いやー今日はめちゃくちゃカレーの気分だったから食べたくて食べたくて……
ピヨ彦はオレのことなんでもわかるんだな、やっぱりオレのこと好きだから…」
「あのさあ!その、それ、聞きたいんだけど」
「なにが?」
「そ、その……最近さ、ジャガーさんが、よく……僕がジャガーさんのこと好きだって」
「言ってるね」
「それって……なんで?」
「おまじない」
意図していなかった答えにカレーをかき混ぜる手が止まる。
「え?おまじないって……何が?」
「ピヨ彦がオレのこと好きだったらいいな~って思ったから」
「ちょっとよくわかんないんだけど……どういうこと……」
ピーピー
「飯炊けた?カレー食べながらでもいい?」
「自由すぎる……」
カレーをよそい、いつものように机に並べた。よほどお腹が空いていたのか、ジャガーの「いただきます」の声が部屋の隅々まで行き渡った。
「うまいなあ、カレーって別に食堂とか外でも食えるけど、なんかピヨ彦の作るやつが一番うまいんだよな。野菜の切り方とか?できれば一生食いたい」
「うれしいようれしいけど……!ごめん、さっきのおまじないの話が聞きたいんだけど」
「あーあれね、
ピヨ彦が、オレのこと好きだったらいいな~と思ったんだ」
どういうこと?
ピヨ彦が考えているうちに、ジャガーは順調にカレーを食べ進める。
「ピヨ彦食欲ないのか?オレはおかわりしちゃうぞ」
「おかわりはいいけど……その、好きだったらいいな~が、なんで周りにいいふらすような……」
「なんかさ、オレ図書館行ったんだよ。
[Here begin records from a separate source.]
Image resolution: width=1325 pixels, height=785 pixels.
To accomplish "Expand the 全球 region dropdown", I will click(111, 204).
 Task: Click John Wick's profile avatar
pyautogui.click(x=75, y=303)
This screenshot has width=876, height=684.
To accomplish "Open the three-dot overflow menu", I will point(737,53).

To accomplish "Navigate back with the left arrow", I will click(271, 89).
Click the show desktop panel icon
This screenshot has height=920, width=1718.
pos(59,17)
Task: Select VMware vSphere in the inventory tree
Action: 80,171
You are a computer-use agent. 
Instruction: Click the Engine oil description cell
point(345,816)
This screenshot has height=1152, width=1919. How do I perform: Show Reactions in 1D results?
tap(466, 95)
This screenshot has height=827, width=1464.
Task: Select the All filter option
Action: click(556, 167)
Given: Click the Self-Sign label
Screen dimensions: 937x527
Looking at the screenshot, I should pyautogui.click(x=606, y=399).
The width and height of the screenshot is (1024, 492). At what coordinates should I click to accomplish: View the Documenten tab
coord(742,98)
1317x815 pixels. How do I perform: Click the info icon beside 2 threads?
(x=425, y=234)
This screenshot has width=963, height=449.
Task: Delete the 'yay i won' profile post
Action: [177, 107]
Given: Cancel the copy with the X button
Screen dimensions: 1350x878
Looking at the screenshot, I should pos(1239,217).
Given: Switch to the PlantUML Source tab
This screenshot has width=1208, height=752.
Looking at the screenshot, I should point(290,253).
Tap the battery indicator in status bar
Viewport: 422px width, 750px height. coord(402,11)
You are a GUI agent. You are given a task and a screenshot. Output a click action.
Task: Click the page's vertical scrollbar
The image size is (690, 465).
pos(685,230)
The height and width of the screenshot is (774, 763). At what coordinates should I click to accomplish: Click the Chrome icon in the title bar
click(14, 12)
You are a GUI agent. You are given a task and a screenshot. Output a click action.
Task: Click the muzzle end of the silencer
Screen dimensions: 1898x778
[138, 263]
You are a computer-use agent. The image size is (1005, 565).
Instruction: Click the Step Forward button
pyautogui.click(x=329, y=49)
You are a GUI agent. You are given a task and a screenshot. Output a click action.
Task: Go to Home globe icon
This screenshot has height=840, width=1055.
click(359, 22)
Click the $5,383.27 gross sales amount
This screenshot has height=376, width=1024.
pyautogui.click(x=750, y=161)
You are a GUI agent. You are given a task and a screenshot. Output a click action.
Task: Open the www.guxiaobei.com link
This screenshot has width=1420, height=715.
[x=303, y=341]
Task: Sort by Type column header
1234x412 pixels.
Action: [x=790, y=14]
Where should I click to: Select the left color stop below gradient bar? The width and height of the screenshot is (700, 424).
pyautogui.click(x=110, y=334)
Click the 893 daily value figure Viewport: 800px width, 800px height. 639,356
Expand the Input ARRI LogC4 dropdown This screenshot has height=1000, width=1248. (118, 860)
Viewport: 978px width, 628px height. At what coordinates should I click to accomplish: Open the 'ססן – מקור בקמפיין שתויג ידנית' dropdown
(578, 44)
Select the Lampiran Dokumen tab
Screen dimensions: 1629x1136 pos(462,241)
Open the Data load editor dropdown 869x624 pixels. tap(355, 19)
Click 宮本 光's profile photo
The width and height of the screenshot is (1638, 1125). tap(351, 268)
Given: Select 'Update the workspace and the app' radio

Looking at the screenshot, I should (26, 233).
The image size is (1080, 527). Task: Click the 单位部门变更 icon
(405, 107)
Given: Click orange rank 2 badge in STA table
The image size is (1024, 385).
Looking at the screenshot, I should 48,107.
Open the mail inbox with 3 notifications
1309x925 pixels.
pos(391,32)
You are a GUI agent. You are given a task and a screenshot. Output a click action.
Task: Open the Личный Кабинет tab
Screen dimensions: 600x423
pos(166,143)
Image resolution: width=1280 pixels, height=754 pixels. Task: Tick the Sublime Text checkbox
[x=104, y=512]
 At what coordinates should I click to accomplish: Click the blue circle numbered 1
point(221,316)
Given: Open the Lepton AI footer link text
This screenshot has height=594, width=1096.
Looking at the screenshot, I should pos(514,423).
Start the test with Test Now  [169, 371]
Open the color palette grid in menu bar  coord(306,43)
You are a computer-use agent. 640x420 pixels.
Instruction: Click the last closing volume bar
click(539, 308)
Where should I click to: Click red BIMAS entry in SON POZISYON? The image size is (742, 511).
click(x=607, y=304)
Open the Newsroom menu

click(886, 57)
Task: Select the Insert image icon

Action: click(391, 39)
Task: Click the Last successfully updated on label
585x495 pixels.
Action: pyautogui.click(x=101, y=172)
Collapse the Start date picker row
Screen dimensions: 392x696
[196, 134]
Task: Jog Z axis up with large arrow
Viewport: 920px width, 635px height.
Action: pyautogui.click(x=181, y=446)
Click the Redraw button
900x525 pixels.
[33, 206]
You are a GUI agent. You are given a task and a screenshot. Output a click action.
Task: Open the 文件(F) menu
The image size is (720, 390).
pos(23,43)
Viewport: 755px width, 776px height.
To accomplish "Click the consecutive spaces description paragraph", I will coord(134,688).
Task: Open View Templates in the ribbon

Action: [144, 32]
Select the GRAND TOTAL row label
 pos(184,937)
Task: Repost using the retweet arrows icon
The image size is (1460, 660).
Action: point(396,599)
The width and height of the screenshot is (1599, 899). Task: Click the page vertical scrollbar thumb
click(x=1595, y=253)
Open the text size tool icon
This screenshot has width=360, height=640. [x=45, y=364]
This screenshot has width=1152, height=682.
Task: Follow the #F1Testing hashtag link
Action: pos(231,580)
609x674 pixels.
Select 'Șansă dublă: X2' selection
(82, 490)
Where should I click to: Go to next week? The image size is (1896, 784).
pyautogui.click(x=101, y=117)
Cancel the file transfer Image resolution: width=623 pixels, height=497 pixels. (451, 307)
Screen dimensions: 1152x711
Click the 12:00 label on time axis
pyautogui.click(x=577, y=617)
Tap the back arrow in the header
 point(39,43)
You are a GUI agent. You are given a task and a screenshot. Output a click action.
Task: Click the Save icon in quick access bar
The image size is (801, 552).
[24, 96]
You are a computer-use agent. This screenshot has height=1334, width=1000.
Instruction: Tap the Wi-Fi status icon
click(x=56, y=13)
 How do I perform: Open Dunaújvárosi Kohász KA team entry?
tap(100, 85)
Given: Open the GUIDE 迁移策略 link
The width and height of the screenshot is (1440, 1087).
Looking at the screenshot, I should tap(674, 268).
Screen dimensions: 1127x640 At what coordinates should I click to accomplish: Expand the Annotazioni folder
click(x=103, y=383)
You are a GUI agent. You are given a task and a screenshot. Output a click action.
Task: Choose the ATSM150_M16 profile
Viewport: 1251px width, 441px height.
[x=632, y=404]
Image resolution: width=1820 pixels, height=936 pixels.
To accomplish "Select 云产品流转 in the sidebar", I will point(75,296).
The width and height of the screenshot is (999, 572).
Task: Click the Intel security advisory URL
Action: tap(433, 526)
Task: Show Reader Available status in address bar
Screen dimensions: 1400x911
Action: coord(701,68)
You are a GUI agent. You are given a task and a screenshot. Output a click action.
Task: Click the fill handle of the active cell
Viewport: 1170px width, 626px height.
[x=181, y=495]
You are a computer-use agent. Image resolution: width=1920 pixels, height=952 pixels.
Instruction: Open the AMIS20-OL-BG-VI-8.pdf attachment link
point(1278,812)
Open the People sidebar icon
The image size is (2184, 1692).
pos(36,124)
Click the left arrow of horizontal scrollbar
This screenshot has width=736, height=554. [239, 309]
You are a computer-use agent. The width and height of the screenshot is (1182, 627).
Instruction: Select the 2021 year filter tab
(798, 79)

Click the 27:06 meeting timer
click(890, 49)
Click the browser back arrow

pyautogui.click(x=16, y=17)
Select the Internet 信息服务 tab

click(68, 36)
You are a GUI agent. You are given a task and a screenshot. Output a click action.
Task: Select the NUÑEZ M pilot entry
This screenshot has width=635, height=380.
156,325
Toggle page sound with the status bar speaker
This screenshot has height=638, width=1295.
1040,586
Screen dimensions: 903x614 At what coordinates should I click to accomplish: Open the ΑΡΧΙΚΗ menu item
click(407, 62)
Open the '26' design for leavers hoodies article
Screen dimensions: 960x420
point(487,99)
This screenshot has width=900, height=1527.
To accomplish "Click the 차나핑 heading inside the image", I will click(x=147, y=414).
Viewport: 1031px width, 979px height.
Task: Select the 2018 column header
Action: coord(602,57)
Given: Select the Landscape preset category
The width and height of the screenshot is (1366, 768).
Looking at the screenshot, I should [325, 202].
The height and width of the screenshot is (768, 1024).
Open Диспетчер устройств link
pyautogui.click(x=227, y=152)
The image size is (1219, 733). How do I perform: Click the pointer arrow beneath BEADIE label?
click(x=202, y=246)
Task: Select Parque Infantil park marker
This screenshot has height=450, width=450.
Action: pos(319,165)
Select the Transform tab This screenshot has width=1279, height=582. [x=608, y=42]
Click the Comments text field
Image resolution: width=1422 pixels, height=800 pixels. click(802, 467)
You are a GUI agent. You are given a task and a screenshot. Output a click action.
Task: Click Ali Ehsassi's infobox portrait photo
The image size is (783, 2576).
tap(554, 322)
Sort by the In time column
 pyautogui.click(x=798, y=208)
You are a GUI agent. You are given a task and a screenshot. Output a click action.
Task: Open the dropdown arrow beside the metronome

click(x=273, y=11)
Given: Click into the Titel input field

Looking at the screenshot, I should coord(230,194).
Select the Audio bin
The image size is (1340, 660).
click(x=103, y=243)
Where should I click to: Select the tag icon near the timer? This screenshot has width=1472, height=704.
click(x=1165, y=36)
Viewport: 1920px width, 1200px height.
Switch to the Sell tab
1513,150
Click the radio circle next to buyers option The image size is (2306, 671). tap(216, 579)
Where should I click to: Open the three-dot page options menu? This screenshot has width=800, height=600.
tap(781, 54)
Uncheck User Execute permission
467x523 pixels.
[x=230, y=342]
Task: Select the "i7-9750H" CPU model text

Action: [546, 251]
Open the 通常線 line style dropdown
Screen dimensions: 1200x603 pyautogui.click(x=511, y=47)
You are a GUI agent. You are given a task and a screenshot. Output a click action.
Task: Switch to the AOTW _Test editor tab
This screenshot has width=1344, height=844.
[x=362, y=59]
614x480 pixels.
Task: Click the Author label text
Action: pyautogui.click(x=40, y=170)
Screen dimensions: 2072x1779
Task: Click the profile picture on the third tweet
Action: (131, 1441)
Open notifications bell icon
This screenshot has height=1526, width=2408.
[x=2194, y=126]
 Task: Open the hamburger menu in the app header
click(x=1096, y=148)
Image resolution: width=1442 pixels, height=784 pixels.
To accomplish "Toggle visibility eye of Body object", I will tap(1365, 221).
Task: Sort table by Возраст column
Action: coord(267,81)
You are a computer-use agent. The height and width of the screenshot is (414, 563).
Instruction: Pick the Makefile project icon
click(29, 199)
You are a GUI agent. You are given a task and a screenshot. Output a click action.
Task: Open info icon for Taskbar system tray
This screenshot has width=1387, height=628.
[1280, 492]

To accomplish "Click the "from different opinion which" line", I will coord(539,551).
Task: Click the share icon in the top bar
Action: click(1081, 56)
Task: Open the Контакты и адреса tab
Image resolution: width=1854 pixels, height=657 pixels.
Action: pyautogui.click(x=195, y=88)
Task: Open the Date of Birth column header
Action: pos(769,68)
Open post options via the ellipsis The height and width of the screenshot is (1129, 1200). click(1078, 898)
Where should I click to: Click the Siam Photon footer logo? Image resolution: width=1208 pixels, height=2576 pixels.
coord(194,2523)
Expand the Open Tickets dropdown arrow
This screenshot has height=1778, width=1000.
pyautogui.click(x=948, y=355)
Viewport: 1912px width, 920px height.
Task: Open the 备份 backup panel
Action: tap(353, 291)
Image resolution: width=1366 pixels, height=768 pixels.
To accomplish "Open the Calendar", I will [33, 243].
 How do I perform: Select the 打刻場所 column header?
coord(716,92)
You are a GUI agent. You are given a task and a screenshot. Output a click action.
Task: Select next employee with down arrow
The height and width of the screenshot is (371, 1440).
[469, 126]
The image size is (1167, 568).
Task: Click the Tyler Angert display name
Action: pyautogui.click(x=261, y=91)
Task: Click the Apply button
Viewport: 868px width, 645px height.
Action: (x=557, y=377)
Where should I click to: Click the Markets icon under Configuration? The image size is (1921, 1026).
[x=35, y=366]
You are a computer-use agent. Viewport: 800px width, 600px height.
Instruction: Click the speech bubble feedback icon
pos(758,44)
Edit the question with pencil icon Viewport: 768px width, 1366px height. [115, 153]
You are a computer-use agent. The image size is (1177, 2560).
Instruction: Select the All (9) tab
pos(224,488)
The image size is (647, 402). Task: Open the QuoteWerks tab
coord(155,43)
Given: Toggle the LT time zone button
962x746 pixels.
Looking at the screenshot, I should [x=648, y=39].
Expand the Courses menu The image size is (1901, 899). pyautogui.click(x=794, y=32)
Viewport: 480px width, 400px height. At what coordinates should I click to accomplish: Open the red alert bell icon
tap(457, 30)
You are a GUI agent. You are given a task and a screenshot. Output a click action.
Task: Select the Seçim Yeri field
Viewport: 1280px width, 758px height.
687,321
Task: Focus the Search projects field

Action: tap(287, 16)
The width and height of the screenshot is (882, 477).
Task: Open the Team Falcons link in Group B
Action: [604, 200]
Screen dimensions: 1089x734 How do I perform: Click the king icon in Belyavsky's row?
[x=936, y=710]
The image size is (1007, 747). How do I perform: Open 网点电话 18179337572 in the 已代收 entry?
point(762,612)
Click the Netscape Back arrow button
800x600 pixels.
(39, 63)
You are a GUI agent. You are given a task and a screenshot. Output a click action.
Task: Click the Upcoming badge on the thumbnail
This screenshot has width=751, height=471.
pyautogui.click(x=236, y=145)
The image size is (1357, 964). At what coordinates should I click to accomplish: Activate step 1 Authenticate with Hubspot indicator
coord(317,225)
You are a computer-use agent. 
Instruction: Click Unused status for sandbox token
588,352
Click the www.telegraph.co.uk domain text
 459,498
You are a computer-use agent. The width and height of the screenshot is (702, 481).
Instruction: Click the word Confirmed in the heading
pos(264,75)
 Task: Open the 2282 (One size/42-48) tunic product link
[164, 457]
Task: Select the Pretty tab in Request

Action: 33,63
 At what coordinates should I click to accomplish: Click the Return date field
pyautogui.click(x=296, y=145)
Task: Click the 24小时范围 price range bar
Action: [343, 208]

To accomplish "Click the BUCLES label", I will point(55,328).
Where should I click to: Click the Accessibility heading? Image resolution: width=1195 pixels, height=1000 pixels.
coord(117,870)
暇だったから。
そしたら【言霊で運命を変える!】みたいな本があってさ、画期的だなと思ったんだ」
ジャガーがおかわりをよそいながら続ける。
「それでオレの願い事って何かなって考えたんだけど、ピヨ彦がオレのこと好きだったらいいな~って」
「だからそれを口に出すようにしてたの?」
「そうそう」
「ジャガーさん、あのさ、そういうのは……例えば
野球選手になりたい、とか、1日何キロ走る、とか、
そういう自分に対する願いとか決意をいうものであって、声に出すことで願いを再認識したり、
それを聞いた周りが協力してくれるから叶いやすい、っていう話なんじゃないかなあ……」
「そうなの?オレ表紙しか見てないから……」
「そうなんだ……」
「で、ピヨ彦は今オレのことどう思ってんの?」
「えっ?!」
「好き?」
ピヨ彦は体中の血液がすべて顔に集まったように思った。手が震える。ジャガーの顔が見れない。時間がたって表面が少し乾いたご飯の一粒一粒を見ることしかできなかった。
「ま、気長にやっていくからいいよ。
てかこのおまじないが愛だの恋だのに向いてないってやつか。なんか別の方法試してみるか」
「好きだよ」
「えっ」
「ジャガーさんのこと」
「え好きなの?!
そんな無理に合わせなくてもいいんだぞ、え、ちゃんと恋愛的な意味で?」
ピヨ彦は頷いた。
「えぇ…すごいな言霊って……やってみるもんだなあ」
「違う」
「なにが」
「ずっと好きだったんだよ、僕、ジャガーさんのこと。
嫌われたくなかったから、隠してようと思ったんだ」
「あぁ~なるほどね、ピヨ彦は前からオレのことが好きだったと、
で、オレがみんなの前で『ピヨ彦はオレのことが好きだ』って言いまくって……」
ガチャリ、とジャガーの落としたスプーンが皿にあたって派手な音を立てた。
「オレ、めちゃくちゃデリカシー無いじゃん!!!!!!」
「え……?そう、だね……」
「数値にするとマイナス40万デリカくらいいくぞ!!!」
「知らないよ何なのその単位?!」
「ちょっ……と整理させてくれ。まずオレはピヨ彦のことが好き、」
「僕はジャガーさんのことが好き」
お互いに指を差した。
「両想いじゃん!!!」
「そうだね……」
「で、オレがデリカシー無し男……」
「もう過ぎたことだし……そんなに落ち込まなくてもいいよ」
「カレーも2皿食べた…」
「落ち込みながらピースしてるみたいになってるよ」
「付き合ってください」
「あ、はい……」
カレーを食べ終わって皿を洗うピヨ彦を、ジャガーが後ろから抱きしめた。眠るときはいつもより少しだけ布団の距離を近くした。その日はそれだけだったが、ピヨ彦は抱きしめられたときに後頭部にあたったジャガーの頬の感触と、スラリとした腕が今自分の顔のすぐ横に伸ばされているのを見て、それだけで幸せだった。